Discussion in 'Sports and News' started by BitterYoungMatador2, Mar 17, 2019.

  1. Neutral Corner

    Neutral Corner Well-Known Member

    Take the under. Hell, it may be under 100.
     
  2. micropolitan guy

    micropolitan guy Well-Known Member

    Only 24 scholarship players, max of 12 per team.

    Only six to play pro? The others can pay back that $40K a year out-of-state Virginia/Texas tuition/R&B for their free education while the classmates they don't even mingle with incurred thousands of dollars of student debt.

    Contracts for this year's tournament were signed when these guys were in 10th grade. They didn't earn the NCAA anything, the money was already guaranteed.
     
  3. Neutral Corner

    Neutral Corner Well-Known Member

  4. heyabbott

    heyabbott Well-Known Member

    It’s really not costing TT or UVA a nickel in tuition. Are there 3 or 4 students who didn’t get admitted because 3-4 players got scholarships? Is the university forgoing that tuition payment?
     
  5. Della9250

    Della9250 Well-Known Member

    Maybe now the Hall of Fame can put Mulkey in.
     
    Flip Wilson likes this.
  6. Webster

    Webster Well-Known Member

    Ugly end of the game by ND. How don’t you use your foul there and regardless switch? They really didn’t have a play at the end and got bailed out by a (good) call on a tough shot.
     
  7. PCLoadLetter

    PCLoadLetter Well-Known Member

    Did this seem like a smart take when you typed it out?
     
    Stoney likes this.
  8. Michael_ Gee

    Michael_ Gee Well-Known Member

    That last point is complete bullshit. None of their predecessors got paid, either. The rest is just a really twisted view of how college sports works. A multi-billion dollar enterprise that stiffs the people without whom the enterprise ceases to exist. The athletes are not just other students. They're rainmakers. You can argue that college sports shouldn't offer scholarships and just be an extracurricular activity. That would be a valid position logically. But yours is the usual straddle. I like the status quo, therefore it must be moral as well as pleasing to me.
     
    justgladtobehere likes this.
  9. DanOregon

    DanOregon Well-Known Member

    Back when players stayed a full four years or even three - I'd buy the argument that the players deserved a cut. But college teams are - for the most part - players not good enough - or eligible - for the NBA. And I'd argue a good half of the one and done players who are drafted, wouldn't be if they played two or three more years and scouts were able to find the holes in their games.

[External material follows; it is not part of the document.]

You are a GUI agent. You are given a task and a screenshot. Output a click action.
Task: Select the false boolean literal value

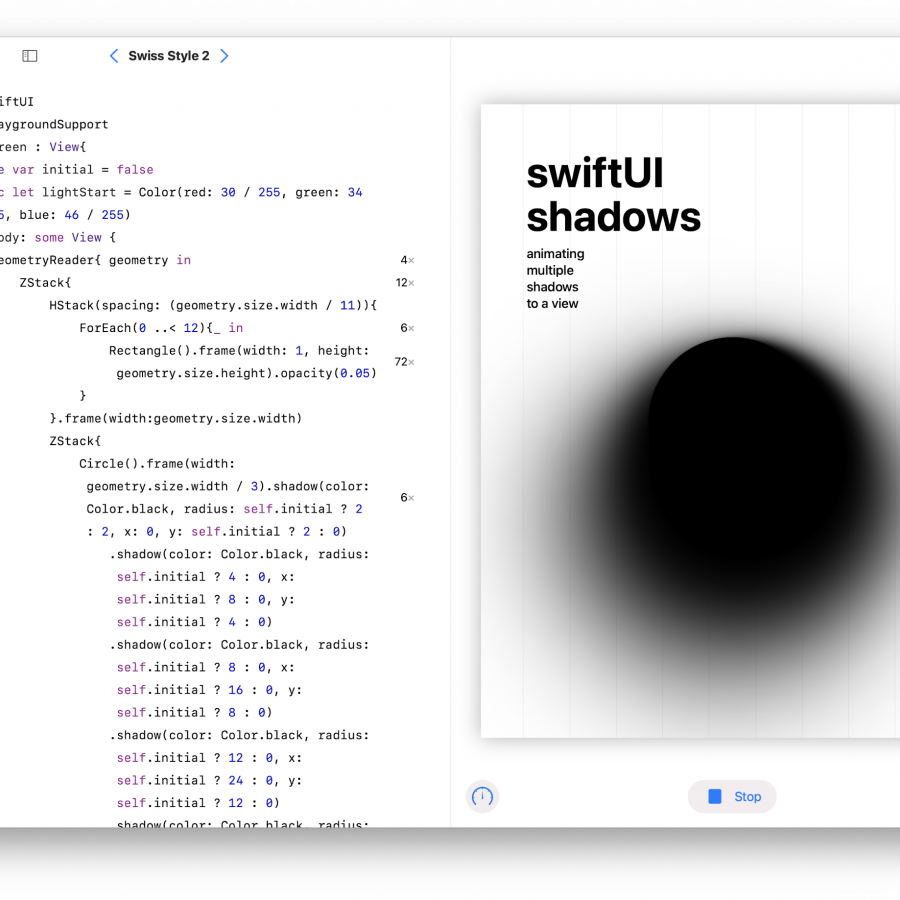pos(135,169)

    Glad for that Baylor player who got hurt.
     
    Last edited: Apr 7, 2019
  10. Sam Mills 51

    Sam Mills 51 Well-Known Member

    Shouldn't have been a doubt. But now ... three titles - all of them seven years apart.

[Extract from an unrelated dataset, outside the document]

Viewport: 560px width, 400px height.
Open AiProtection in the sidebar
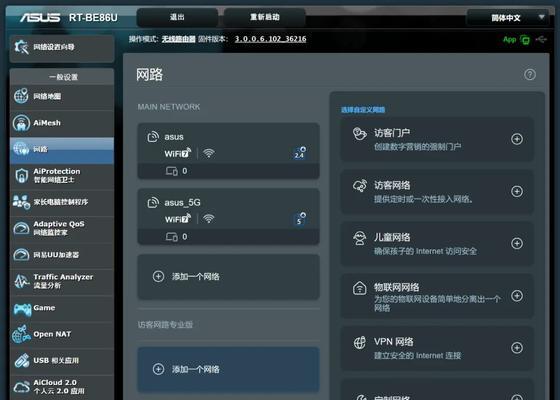tap(62, 176)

    That's not one force-of-nature player. That's three distinctly different teams with no common links outside the school and coaching staff.
     
    Flip Wilson and HanSenSE like this.
  11. PCLoadLetter

    PCLoadLetter Well-Known Member

    People tie themselves into the strangest knots trying to justify getting rich off of unpaid labor.
     
  12. micropolitan guy

    micropolitan guy Well-Known Member

    Yes. Did yours?

    Unpaid labor? Tell me that when you start writing college checks for your children.